A Bois-Colombes (92), l’architecture de l’école du quartier des Bruyères étonne. Seul vestige du passé au milieu d’ensembles résidentiels neufs, cet ouvrage en béton armé était auparavant la grande soufflerie de la firme Hispano-Suiza.
Marc Birkight, ingénieur suisse, se passionne très tôt pour la “chose” mécanique. Au tout début du XXe siècle, il construit sa première usine d’automobiles à Barcelone, en Espagne, qui devient la firme Hispano-Suiza. Très vite, l’ingénieur vise la France. En 1911, il achète un terrain à Bois-Colombes (92).
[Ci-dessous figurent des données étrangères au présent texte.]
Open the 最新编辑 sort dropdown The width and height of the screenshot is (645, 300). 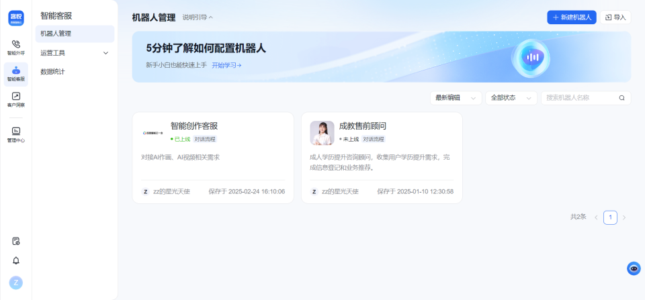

C’est le début d’une grande aventure. D’abord avec les automobiles, concurrentes des Rolls-Royce, mais aussi avec les avions.
Pendant la Grande Guerre, Georges Guynemer s’illustre avec son avion, le célèbre Spad de l’Escadrille des Cigognes, équipé d’un moteur canon Hispano-Suiza de 150 ch. C’est à la fin de ce conflit que la cigogne devient l’emblème de la marque.
La paix revenue, l’entreprise se trouve plus que jamais sur le devant de la scène automobile et aéronautique, grâce au succès rencontré, en 1930, par Dieudonné Costes et Maurice Bellonte qui réussissent la première traversée aérienne Paris – New York avec le “Point d’Interrogation”, un avion Breguet équipé d’un moteur Hispano-Suiza de 650 ch.
La plus importante soufflerie privée au monde
Fort de ces succès, Marc Birkight décide de construire une soufflerie aérodynamique, permettant d’effectuer des essais sur le refroidissement des moteurs d’avions. Ce sera la plus importante soufflerie privée au monde.
L’architecture de l’ouvrage, réalisé en voiles de béton armé minces et recouverts d’un enduit, est dictée par la technique. Construite en 1937, elle mesure 55 m de long sur 16 m de large. Cet édifice reprend le principe d’une soufflerie pour modèles réduits réalisée en 1919 par Eiffel, mais à une échelle permettant des essais en grandeur nature.
Le fonctionnement s’appuie sur un collecteur en forme d’entonnoir, qui capte l’air extérieur et l’amène dans la chambre d’expérience où sont placés les modèles à tester. Un diffuseur est chargé de régulariser le flux d’air et de le diriger vers une hélice qui l’évacue à la sortie de la chambre. Une vitesse simulée de 325 km/h est atteinte, grâce à un ventilateur de 16 pales de 8 m de diamètre, entraîné par un puissant moteur électrique.
Cet équipement permet d’accélérer le développement des moteurs destinés à un usage militaire, la Deuxième Guerre mondiale étant imminente.
Magnifier l’architecture
A la fermeture de l’usine, en 1999, se pose alors la sauvegarde de la soufflerie, désaffectée en 1953, mais partie intégrante de la mémoire de la commune. En 2000, sa toiture ainsi que ses façades sont inscrites à l’Inventaire supplémentaire des Monuments Historiques. Il faut alors lui trouver une nouvelle vocation. Ce sera une école communale, nécessaire au nouveau quartier des Bruyères qui s’érige sur l’emplacement de l’usine.
Présenté par Patrice Novarina et Alain Béraud, les architectes lauréats du concours, le projet comprend l’aménagement de quatre classes maternelles, de cinq classes élémentaires, d’un centre de loisirs ainsi que des bureaux pour l’inspection académique.
Les architectes relèvent le défi de faire rentrer des salles de classe dans ces murs. Çà et là, des portions en béton massif d’origine réapparaissent. Deux pans des façades sont supprimés pour laisser émerger le cône de la soufflerie et favoriser l’entrée de la lumière. Une extension de 656 m2 est créée pour accueillir le centre de loisirs. L’édifice obtient le label “Patrimoine du XXe siècle” et le projet est lauréat de la triennale d’Architecture de Sofia en 2006. La cigogne, symbole mythique d’Hispano-Suiza et dénomination de la nouvelle école, renaît de ses cendres et prend un nouvel envol.